#### [What needs to be done]
Reproduce every one of the following records word for word, keeping each line in its original order.

---

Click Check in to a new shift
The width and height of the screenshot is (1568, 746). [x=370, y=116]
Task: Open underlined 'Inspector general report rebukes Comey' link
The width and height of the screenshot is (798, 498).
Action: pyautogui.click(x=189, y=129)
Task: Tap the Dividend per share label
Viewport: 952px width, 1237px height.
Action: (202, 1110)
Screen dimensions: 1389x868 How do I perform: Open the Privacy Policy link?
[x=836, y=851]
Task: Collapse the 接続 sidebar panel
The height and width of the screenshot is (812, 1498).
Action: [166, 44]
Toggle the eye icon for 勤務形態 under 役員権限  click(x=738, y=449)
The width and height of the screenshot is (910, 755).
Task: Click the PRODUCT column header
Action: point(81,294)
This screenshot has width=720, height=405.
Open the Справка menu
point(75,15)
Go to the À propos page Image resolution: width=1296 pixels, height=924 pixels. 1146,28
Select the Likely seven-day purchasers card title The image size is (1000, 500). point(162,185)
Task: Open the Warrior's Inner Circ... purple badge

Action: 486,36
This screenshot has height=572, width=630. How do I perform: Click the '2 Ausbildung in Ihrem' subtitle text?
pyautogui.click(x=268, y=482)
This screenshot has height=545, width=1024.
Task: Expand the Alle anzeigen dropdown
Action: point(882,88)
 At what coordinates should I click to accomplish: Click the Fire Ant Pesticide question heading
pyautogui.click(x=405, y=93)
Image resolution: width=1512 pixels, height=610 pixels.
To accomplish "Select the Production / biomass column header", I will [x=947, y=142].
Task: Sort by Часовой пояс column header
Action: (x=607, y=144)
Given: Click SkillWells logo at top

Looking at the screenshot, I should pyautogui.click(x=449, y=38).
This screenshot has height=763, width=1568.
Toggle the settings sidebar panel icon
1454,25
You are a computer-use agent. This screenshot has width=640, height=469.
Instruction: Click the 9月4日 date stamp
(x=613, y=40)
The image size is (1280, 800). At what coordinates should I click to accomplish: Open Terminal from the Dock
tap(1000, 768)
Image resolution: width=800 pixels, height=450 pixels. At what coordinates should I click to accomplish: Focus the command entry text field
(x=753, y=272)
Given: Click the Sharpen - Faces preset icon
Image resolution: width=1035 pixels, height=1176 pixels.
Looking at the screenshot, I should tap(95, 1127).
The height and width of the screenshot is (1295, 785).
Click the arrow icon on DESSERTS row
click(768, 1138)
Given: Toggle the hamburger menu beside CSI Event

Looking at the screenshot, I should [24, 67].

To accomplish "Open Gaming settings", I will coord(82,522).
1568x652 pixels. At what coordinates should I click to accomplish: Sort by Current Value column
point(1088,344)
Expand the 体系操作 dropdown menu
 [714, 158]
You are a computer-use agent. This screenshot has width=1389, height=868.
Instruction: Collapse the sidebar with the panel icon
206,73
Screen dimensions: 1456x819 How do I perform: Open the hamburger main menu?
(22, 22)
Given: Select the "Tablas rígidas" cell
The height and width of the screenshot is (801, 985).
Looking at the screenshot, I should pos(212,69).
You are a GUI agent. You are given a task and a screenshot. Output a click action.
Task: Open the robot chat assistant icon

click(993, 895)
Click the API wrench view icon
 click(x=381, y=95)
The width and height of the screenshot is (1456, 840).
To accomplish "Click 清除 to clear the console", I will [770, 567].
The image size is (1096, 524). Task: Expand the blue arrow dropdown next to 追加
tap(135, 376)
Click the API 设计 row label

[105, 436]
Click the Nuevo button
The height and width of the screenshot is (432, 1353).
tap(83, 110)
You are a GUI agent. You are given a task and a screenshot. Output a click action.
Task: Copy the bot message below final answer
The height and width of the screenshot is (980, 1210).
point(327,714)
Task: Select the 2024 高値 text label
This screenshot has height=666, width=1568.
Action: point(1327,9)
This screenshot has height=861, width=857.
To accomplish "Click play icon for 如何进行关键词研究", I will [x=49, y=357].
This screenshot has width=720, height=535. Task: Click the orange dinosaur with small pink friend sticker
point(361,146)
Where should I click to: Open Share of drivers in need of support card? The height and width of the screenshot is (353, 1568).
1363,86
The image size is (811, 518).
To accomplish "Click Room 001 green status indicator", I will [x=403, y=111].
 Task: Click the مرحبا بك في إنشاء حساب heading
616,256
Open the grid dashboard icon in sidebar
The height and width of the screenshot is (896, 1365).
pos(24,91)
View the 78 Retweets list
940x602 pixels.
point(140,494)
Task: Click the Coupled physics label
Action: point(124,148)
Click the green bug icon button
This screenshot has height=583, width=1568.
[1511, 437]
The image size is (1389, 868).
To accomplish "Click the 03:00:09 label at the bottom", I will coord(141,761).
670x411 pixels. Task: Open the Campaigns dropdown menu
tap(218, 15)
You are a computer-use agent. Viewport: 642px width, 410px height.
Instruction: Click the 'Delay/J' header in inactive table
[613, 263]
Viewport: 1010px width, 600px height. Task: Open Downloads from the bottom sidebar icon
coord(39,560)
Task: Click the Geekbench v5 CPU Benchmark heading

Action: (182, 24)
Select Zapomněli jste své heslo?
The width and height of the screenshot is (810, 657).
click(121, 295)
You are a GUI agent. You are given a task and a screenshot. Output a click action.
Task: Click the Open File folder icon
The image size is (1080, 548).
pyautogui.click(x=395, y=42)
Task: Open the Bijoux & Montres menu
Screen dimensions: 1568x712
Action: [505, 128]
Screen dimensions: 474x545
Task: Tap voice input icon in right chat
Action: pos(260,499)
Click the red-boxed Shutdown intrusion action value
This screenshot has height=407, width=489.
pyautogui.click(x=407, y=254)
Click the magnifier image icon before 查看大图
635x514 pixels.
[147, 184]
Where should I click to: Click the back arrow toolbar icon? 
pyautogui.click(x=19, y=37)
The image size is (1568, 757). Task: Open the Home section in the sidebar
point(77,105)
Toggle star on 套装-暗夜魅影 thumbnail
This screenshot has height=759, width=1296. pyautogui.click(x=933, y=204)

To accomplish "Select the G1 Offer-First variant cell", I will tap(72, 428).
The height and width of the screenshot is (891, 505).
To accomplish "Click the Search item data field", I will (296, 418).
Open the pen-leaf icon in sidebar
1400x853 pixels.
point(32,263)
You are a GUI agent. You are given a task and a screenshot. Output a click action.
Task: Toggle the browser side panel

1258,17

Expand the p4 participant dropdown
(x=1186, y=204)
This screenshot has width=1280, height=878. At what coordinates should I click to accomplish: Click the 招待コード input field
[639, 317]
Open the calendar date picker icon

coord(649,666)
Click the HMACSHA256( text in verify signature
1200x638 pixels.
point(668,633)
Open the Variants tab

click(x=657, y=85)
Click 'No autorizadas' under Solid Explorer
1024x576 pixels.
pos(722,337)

---

#### [Answer to this exercise]
Click Check in to a new shift
The width and height of the screenshot is (1568, 746). [x=370, y=116]
Task: Open underlined 'Inspector general report rebukes Comey' link
The width and height of the screenshot is (798, 498).
Action: pyautogui.click(x=189, y=129)
Task: Tap the Dividend per share label
Viewport: 952px width, 1237px height.
Action: (202, 1110)
Screen dimensions: 1389x868 How do I perform: Open the Privacy Policy link?
[x=836, y=851]
Task: Collapse the 接続 sidebar panel
The height and width of the screenshot is (812, 1498).
Action: [166, 44]
Toggle the eye icon for 勤務形態 under 役員権限  click(x=738, y=449)
The width and height of the screenshot is (910, 755).
Task: Click the PRODUCT column header
Action: point(81,294)
This screenshot has width=720, height=405.
Open the Справка menu
point(75,15)
Go to the À propos page Image resolution: width=1296 pixels, height=924 pixels. 1146,28
Select the Likely seven-day purchasers card title The image size is (1000, 500). point(162,185)
Task: Open the Warrior's Inner Circ... purple badge

Action: 486,36
This screenshot has height=572, width=630. How do I perform: Click the '2 Ausbildung in Ihrem' subtitle text?
pyautogui.click(x=268, y=482)
This screenshot has height=545, width=1024.
Task: Expand the Alle anzeigen dropdown
Action: point(882,88)
 At what coordinates should I click to accomplish: Click the Fire Ant Pesticide question heading
pyautogui.click(x=405, y=93)
Image resolution: width=1512 pixels, height=610 pixels.
To accomplish "Select the Production / biomass column header", I will [x=947, y=142].
Task: Sort by Часовой пояс column header
Action: (x=607, y=144)
Given: Click SkillWells logo at top

Looking at the screenshot, I should pyautogui.click(x=449, y=38).
This screenshot has height=763, width=1568.
Toggle the settings sidebar panel icon
1454,25
You are a computer-use agent. This screenshot has width=640, height=469.
Instruction: Click the 9月4日 date stamp
(x=613, y=40)
The image size is (1280, 800). At what coordinates should I click to accomplish: Open Terminal from the Dock
tap(1000, 768)
Image resolution: width=800 pixels, height=450 pixels. At what coordinates should I click to accomplish: Focus the command entry text field
(x=753, y=272)
Given: Click the Sharpen - Faces preset icon
Image resolution: width=1035 pixels, height=1176 pixels.
Looking at the screenshot, I should tap(95, 1127).
The height and width of the screenshot is (1295, 785).
Click the arrow icon on DESSERTS row
click(768, 1138)
Given: Toggle the hamburger menu beside CSI Event

Looking at the screenshot, I should [24, 67].

To accomplish "Open Gaming settings", I will coord(82,522).
1568x652 pixels. At what coordinates should I click to accomplish: Sort by Current Value column
point(1088,344)
Expand the 体系操作 dropdown menu
 [714, 158]
You are a computer-use agent. This screenshot has width=1389, height=868.
Instruction: Collapse the sidebar with the panel icon
206,73
Screen dimensions: 1456x819 How do I perform: Open the hamburger main menu?
(22, 22)
Given: Select the "Tablas rígidas" cell
The height and width of the screenshot is (801, 985).
Looking at the screenshot, I should pos(212,69).
You are a GUI agent. You are given a task and a screenshot. Output a click action.
Task: Open the robot chat assistant icon

click(993, 895)
Click the API wrench view icon
 click(x=381, y=95)
The width and height of the screenshot is (1456, 840).
To accomplish "Click 清除 to clear the console", I will [770, 567].
The image size is (1096, 524). Task: Expand the blue arrow dropdown next to 追加
tap(135, 376)
Click the API 设计 row label

[105, 436]
Click the Nuevo button
The height and width of the screenshot is (432, 1353).
tap(83, 110)
You are a GUI agent. You are given a task and a screenshot. Output a click action.
Task: Copy the bot message below final answer
The height and width of the screenshot is (980, 1210).
point(327,714)
Task: Select the 2024 高値 text label
This screenshot has height=666, width=1568.
Action: point(1327,9)
This screenshot has height=861, width=857.
To accomplish "Click play icon for 如何进行关键词研究", I will [x=49, y=357].
This screenshot has width=720, height=535. Task: Click the orange dinosaur with small pink friend sticker
point(361,146)
Where should I click to: Open Share of drivers in need of support card? The height and width of the screenshot is (353, 1568).
1363,86
The image size is (811, 518).
To accomplish "Click Room 001 green status indicator", I will [x=403, y=111].
 Task: Click the مرحبا بك في إنشاء حساب heading
616,256
Open the grid dashboard icon in sidebar
The height and width of the screenshot is (896, 1365).
pos(24,91)
View the 78 Retweets list
940x602 pixels.
point(140,494)
Task: Click the Coupled physics label
Action: point(124,148)
Click the green bug icon button
This screenshot has height=583, width=1568.
[1511, 437]
The image size is (1389, 868).
To accomplish "Click the 03:00:09 label at the bottom", I will coord(141,761).
670x411 pixels. Task: Open the Campaigns dropdown menu
tap(218, 15)
You are a computer-use agent. Viewport: 642px width, 410px height.
Instruction: Click the 'Delay/J' header in inactive table
[613, 263]
Viewport: 1010px width, 600px height. Task: Open Downloads from the bottom sidebar icon
coord(39,560)
Task: Click the Geekbench v5 CPU Benchmark heading

Action: (182, 24)
Select Zapomněli jste své heslo?
The width and height of the screenshot is (810, 657).
click(121, 295)
You are a GUI agent. You are given a task and a screenshot. Output a click action.
Task: Click the Open File folder icon
The image size is (1080, 548).
pyautogui.click(x=395, y=42)
Task: Open the Bijoux & Montres menu
Screen dimensions: 1568x712
Action: [505, 128]
Screen dimensions: 474x545
Task: Tap voice input icon in right chat
Action: pos(260,499)
Click the red-boxed Shutdown intrusion action value
This screenshot has height=407, width=489.
pyautogui.click(x=407, y=254)
Click the magnifier image icon before 查看大图
635x514 pixels.
[147, 184]
Where should I click to: Click the back arrow toolbar icon? 
pyautogui.click(x=19, y=37)
The image size is (1568, 757). Task: Open the Home section in the sidebar
point(77,105)
Toggle star on 套装-暗夜魅影 thumbnail
This screenshot has height=759, width=1296. pyautogui.click(x=933, y=204)

To accomplish "Select the G1 Offer-First variant cell", I will tap(72, 428).
The height and width of the screenshot is (891, 505).
To accomplish "Click the Search item data field", I will (296, 418).
Open the pen-leaf icon in sidebar
1400x853 pixels.
point(32,263)
You are a GUI agent. You are given a task and a screenshot. Output a click action.
Task: Toggle the browser side panel

1258,17

Expand the p4 participant dropdown
(x=1186, y=204)
This screenshot has width=1280, height=878. At what coordinates should I click to accomplish: Click the 招待コード input field
[639, 317]
Open the calendar date picker icon

coord(649,666)
Click the HMACSHA256( text in verify signature
1200x638 pixels.
point(668,633)
Open the Variants tab

click(x=657, y=85)
Click 'No autorizadas' under Solid Explorer
1024x576 pixels.
pos(722,337)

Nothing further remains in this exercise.